Last month, the U.S. Justice Department reported the latest prison and jail census, and on average, nearly one in nine African-American men ages 20 to 29 is incarcerated. At the same time, however, Atlanta's Morehouse College, the nation's only all-male historically black college, graduated the largest class in its 139-year history. Overall, there are more young black men in college - nearly half a million in 2003 - than in prison, but the high proportion of black males behind bars is a continuing cause for concern. Fortunately, many black male college graduates are trying to make sure that more of their younger counterparts stay in the pipeline to higher education and not to prison.
Morehouse, the alma mater of many prominent blacks, including the Rev. Martin Luther King Jr., tries to provide a nurturing yet stimulating environment for each of its 3,000 students and is a major feeder for law, medical and other graduate schools. "Achievement is great, but excellence is the best thing," says Sterling Hudson, the dean of admissions and records. "We are constantly challenging our students intellectually and personally."
The dual focus on academics and social responsibility is common to other historically black campuses, including Coppin State and Morgan State universities. But for a young black man, the real push to succeed starts way before college. Drew Stewart, vice president of Morehouse's graduating senior class, grew up in Laurel, and his parents, born and raised in Baltimore, are both Morgan graduates.
When Mr. Stewart was in first grade, his mother fought to have him moved from his assigned class of slow learners to a class of high achievers, where he fit right in.
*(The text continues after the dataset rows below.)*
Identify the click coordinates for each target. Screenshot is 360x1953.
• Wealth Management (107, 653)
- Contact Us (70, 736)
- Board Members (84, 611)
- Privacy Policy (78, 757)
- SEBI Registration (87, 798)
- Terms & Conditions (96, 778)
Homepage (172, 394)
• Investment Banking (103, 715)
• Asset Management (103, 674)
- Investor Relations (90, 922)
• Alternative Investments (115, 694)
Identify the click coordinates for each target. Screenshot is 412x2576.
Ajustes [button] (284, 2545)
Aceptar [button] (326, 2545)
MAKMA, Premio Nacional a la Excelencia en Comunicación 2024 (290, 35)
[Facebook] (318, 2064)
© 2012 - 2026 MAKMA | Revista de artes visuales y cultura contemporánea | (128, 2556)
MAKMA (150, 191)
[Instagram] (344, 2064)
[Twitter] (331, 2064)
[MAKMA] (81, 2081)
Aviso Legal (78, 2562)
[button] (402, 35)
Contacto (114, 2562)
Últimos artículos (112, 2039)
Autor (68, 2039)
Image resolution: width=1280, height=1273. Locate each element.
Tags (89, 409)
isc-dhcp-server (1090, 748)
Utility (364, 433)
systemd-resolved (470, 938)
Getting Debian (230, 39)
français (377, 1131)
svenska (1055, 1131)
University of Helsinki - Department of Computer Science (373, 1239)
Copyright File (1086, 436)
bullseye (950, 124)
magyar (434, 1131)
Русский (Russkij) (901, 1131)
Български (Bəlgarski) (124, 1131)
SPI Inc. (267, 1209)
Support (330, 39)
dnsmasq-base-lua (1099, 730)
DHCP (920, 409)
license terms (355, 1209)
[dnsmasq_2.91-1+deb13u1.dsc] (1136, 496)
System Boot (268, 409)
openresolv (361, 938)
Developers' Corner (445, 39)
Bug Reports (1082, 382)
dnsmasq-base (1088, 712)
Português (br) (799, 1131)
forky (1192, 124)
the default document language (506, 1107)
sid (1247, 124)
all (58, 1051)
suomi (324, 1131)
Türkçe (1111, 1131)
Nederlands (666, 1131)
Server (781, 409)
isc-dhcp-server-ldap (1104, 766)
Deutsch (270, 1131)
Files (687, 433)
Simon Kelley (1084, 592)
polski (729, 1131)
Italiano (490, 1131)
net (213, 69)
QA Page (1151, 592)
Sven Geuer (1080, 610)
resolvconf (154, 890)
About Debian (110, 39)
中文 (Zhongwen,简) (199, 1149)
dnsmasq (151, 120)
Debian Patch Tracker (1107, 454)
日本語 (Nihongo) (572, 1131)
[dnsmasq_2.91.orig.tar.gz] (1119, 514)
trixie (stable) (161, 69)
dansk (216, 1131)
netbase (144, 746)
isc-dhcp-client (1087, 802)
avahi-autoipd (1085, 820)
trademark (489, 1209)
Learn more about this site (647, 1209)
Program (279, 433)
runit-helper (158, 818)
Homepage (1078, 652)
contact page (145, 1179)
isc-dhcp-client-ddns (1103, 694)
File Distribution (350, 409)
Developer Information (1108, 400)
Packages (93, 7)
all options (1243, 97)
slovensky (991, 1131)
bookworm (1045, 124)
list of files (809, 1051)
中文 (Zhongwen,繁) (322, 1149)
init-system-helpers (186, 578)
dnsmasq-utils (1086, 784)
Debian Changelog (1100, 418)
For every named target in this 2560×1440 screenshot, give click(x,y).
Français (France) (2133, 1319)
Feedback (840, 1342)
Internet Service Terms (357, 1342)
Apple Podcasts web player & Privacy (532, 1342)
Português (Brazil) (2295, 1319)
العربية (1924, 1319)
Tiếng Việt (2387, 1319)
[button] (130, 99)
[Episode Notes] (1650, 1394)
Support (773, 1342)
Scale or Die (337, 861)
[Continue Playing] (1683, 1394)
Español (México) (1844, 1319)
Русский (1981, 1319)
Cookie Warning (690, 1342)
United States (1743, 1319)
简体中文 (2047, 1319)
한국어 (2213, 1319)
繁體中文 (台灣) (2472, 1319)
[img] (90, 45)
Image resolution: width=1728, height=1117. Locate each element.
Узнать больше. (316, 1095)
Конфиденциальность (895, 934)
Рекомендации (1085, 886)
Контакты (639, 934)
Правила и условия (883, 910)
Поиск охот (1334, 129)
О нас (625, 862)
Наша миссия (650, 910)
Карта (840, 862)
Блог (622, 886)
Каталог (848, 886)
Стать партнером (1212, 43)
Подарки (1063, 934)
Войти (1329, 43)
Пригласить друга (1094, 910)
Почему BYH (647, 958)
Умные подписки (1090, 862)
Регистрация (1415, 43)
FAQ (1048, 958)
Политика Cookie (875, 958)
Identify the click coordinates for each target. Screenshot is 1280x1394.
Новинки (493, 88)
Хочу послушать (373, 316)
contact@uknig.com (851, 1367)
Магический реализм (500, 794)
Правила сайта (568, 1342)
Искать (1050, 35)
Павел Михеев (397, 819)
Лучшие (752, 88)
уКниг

"I was heavily integrated in everything that was connected to school," he recalled this week, "from staying after school for art club to going along to PTA meetings with my parents." Several peers, however, "weren't really invested in school; they were alienated." The 21-year-old Mr. Stewart, who will start Harvard Law School in August, says, "I always felt like I made a difference in my school. A lot of black men don't feel that way about school - or anything else."
Like some of Mr. Stewart's childhood friends, many alienated youths wind up in prison or jail. The federal and state prison population in June 2005 included 186,600 black males ages 18 to 24 and 150,400 ages 25 to 29. Analysts at the Sentencing Project, a group advocating for alternatives to prison, estimate that one out of every three black men born today will spend time in prison.
As a society, we should be committed to ensuring that such a dire prediction doesn't happen. The implications of high rates of black male imprisonment are devastating for building healthy families and neighborhoods, and we cannot incarcerate our way out of dealing with persistent inequities.
It's no secret that the key is to start young. What's needed are more targeted and sustained efforts to help young black boys succeed, starting in preschool and elementary school. The earlier that young black men can see themselves as worthy, contributing members of society, the better.
Many of Mr. Stewart's classmates either started or participated in mentoring programs with local elementary and middle school students. Sharif Mitchell, 22, a Silver Spring resident who was president of Morehouse's 2006 graduating senior class of 540 students, plans to work as a commercial real estate broker for a couple of years before going to graduate school in business and public policy. But his passion to become an entrepreneur is matched by his passion to give back. He plans to continue working with at-risk elementary school students in Maryland as a tutor and big brother, just as he did during his four years in Atlanta.
"I'm a huge proponent of education, and I want to pass that on to the younger kids, particularly from kindergarten to sixth grade," Mr. Mitchell says. "That's where I can promote change."